━━ Input ━━

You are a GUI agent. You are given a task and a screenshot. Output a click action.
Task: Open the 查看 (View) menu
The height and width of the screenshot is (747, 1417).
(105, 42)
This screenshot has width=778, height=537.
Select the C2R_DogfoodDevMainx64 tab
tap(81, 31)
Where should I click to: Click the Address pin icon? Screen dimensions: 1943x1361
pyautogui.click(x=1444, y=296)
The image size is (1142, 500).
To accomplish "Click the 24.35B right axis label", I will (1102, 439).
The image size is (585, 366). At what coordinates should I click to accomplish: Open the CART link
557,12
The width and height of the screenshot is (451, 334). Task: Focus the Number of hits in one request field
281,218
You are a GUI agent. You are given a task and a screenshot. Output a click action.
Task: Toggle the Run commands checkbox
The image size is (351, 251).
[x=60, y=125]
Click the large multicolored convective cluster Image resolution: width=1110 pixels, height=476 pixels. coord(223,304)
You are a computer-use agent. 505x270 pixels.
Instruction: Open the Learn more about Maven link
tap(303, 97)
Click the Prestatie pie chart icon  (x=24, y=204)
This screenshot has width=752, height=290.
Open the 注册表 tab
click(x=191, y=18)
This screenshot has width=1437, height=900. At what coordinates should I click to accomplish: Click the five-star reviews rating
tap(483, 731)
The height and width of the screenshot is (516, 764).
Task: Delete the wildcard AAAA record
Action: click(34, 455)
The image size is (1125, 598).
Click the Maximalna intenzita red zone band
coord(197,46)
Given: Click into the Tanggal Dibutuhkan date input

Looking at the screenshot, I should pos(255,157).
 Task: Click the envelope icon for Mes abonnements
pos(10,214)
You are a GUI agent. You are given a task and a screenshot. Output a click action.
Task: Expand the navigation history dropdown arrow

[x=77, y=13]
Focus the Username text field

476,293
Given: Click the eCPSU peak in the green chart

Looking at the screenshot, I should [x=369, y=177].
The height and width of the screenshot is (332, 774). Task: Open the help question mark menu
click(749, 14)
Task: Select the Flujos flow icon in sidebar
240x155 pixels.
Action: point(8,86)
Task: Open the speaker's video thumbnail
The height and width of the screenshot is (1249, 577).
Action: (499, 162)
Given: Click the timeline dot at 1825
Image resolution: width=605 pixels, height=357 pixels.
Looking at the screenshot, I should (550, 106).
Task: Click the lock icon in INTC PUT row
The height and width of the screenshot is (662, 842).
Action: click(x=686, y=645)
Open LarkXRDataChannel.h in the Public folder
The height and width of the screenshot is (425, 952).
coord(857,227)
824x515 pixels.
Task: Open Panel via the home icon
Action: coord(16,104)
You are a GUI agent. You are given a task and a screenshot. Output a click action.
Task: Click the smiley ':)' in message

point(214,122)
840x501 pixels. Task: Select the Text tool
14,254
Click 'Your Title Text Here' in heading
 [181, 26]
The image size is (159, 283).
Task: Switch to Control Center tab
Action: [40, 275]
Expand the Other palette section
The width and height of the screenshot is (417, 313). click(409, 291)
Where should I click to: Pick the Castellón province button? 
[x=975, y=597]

━━━

=== Your instructions ===
Restate the records from above exactly as they read.

=== Written response ===
You are a GUI agent. You are given a task and a screenshot. Output a click action.
Task: Open the 查看 (View) menu
The height and width of the screenshot is (747, 1417).
(105, 42)
This screenshot has width=778, height=537.
Select the C2R_DogfoodDevMainx64 tab
tap(81, 31)
Where should I click to: Click the Address pin icon? Screen dimensions: 1943x1361
pyautogui.click(x=1444, y=296)
The image size is (1142, 500).
To accomplish "Click the 24.35B right axis label", I will (1102, 439).
The image size is (585, 366). At what coordinates should I click to accomplish: Open the CART link
557,12
The width and height of the screenshot is (451, 334). Task: Focus the Number of hits in one request field
281,218
You are a GUI agent. You are given a task and a screenshot. Output a click action.
Task: Toggle the Run commands checkbox
The image size is (351, 251).
[x=60, y=125]
Click the large multicolored convective cluster Image resolution: width=1110 pixels, height=476 pixels. coord(223,304)
You are a computer-use agent. 505x270 pixels.
Instruction: Open the Learn more about Maven link
tap(303, 97)
Click the Prestatie pie chart icon  (x=24, y=204)
This screenshot has width=752, height=290.
Open the 注册表 tab
click(x=191, y=18)
This screenshot has width=1437, height=900. At what coordinates should I click to accomplish: Click the five-star reviews rating
tap(483, 731)
The height and width of the screenshot is (516, 764).
Task: Delete the wildcard AAAA record
Action: click(34, 455)
The image size is (1125, 598).
Click the Maximalna intenzita red zone band
coord(197,46)
Given: Click into the Tanggal Dibutuhkan date input

Looking at the screenshot, I should pos(255,157).
 Task: Click the envelope icon for Mes abonnements
pos(10,214)
You are a GUI agent. You are given a task and a screenshot. Output a click action.
Task: Expand the navigation history dropdown arrow

[x=77, y=13]
Focus the Username text field

476,293
Given: Click the eCPSU peak in the green chart

Looking at the screenshot, I should [x=369, y=177].
The height and width of the screenshot is (332, 774). Task: Open the help question mark menu
click(749, 14)
Task: Select the Flujos flow icon in sidebar
240x155 pixels.
Action: point(8,86)
Task: Open the speaker's video thumbnail
The height and width of the screenshot is (1249, 577).
Action: (499, 162)
Given: Click the timeline dot at 1825
Image resolution: width=605 pixels, height=357 pixels.
Looking at the screenshot, I should (550, 106).
Task: Click the lock icon in INTC PUT row
The height and width of the screenshot is (662, 842).
Action: click(x=686, y=645)
Open LarkXRDataChannel.h in the Public folder
The height and width of the screenshot is (425, 952).
coord(857,227)
824x515 pixels.
Task: Open Panel via the home icon
Action: coord(16,104)
You are a GUI agent. You are given a task and a screenshot. Output a click action.
Task: Click the smiley ':)' in message

point(214,122)
840x501 pixels. Task: Select the Text tool
14,254
Click 'Your Title Text Here' in heading
 [181, 26]
The image size is (159, 283).
Task: Switch to Control Center tab
Action: [40, 275]
Expand the Other palette section
The width and height of the screenshot is (417, 313). click(409, 291)
Where should I click to: Pick the Castellón province button? 
[x=975, y=597]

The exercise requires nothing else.